La medida provocó adhesión entre los seguidores de Milei, rechazo en los sindicalistas y kirchneristas, y desconcierto entre los constitucionalistas más destacados.

Este último aspecto no es menor. ¿Cuánto de lo incluido en ese decreto debería en realidad ser aprobado por el Congreso como ley?

Es verdad que en cuanto a facultades del Ejecutivo, la Constitución del vecino país es diferente a la uruguaya. Si acá se dice que somos un país presidencialista, ¿qué dejar para Argentina, donde el presidente tiene mucho más poder y hasta algunas potestades legislativas? Nada en la Constitución uruguaya puede compararse con los DNU.

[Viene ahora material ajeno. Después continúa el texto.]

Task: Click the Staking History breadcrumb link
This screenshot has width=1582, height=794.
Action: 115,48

Aun así, el enfoque constitucional debería ser relevante en Argentina (aunque allá no parezca una tema de primer orden), porque así como los 20 años del kirchnerismo dejaron tierra arrasada en lo económico (y eso pretende rehacer Milei), también dejaron tierra arrasada en lo institucional, y recuperar ese espacio no parece una prioridad para el nuevo gobierno.

Más allá de esta discusión, relevante por cierto, el DNU de Milei dejó al desnudo algo que los argentinos intuían pero no captaban en toda su dimensión. Al presentarlo en esa enormidad de situaciones, queda en cruda evidencia el inmenso tramado de regulaciones, normas, pagos, sellados y mecanismos repetidos de intermediación que se requieren para hacer cualquier trámite.

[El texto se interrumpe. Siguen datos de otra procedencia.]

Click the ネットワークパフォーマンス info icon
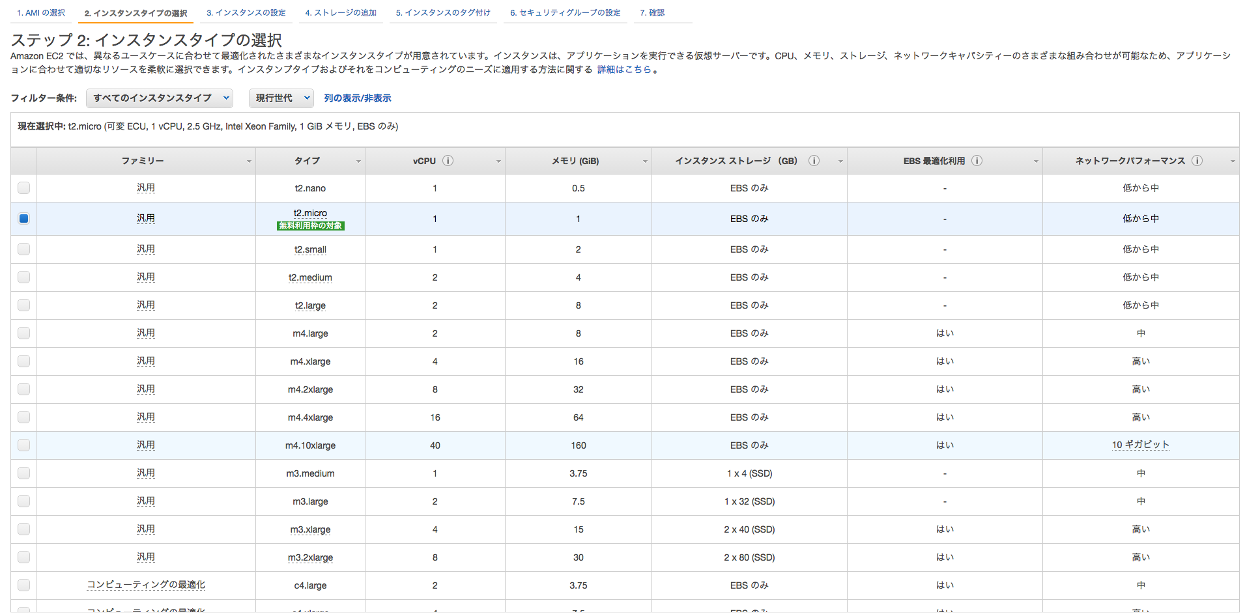 [1197, 161]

Una trama absurda y abusiva que al común de la gente le cuesta dinero y pérdida de tiempo. Una trama, además, que alimenta una enorme e innecesaria burocracia que convive, perversamente, con la corrupción.

Este DNU quiere terminar con tan enviciada realidad y por eso encontró rápido apoyo popular y resistencia de las muchas corporaciones que changan con tales mecanismos.

Ante el revuelo generado, no está de más preguntarse: ¿y por casa cómo andamos? Porque sin llegar a esos extremos ni a esa convivencia con la corrupción, en Uruguay hay un exceso de regulaciones que entorpecen la actividad productiva y comercial, que afectan la vida cotidiana del ciudadano común, tienen costos desmedidos y van contra toda sensatez.

El problema no llega al extremo de Argentina, en parte, porque durante el gobierno de Luis Alberto Lacalle se levantaron muchas regulaciones que regían desde décadas anteriores. Como no todas tenían que ver con legislación vigente, sino que existían por la acumulación de decisiones administrativas, en muchos casos el trámite fue más sencillo y sus efectos positivos se notaron de inmediato.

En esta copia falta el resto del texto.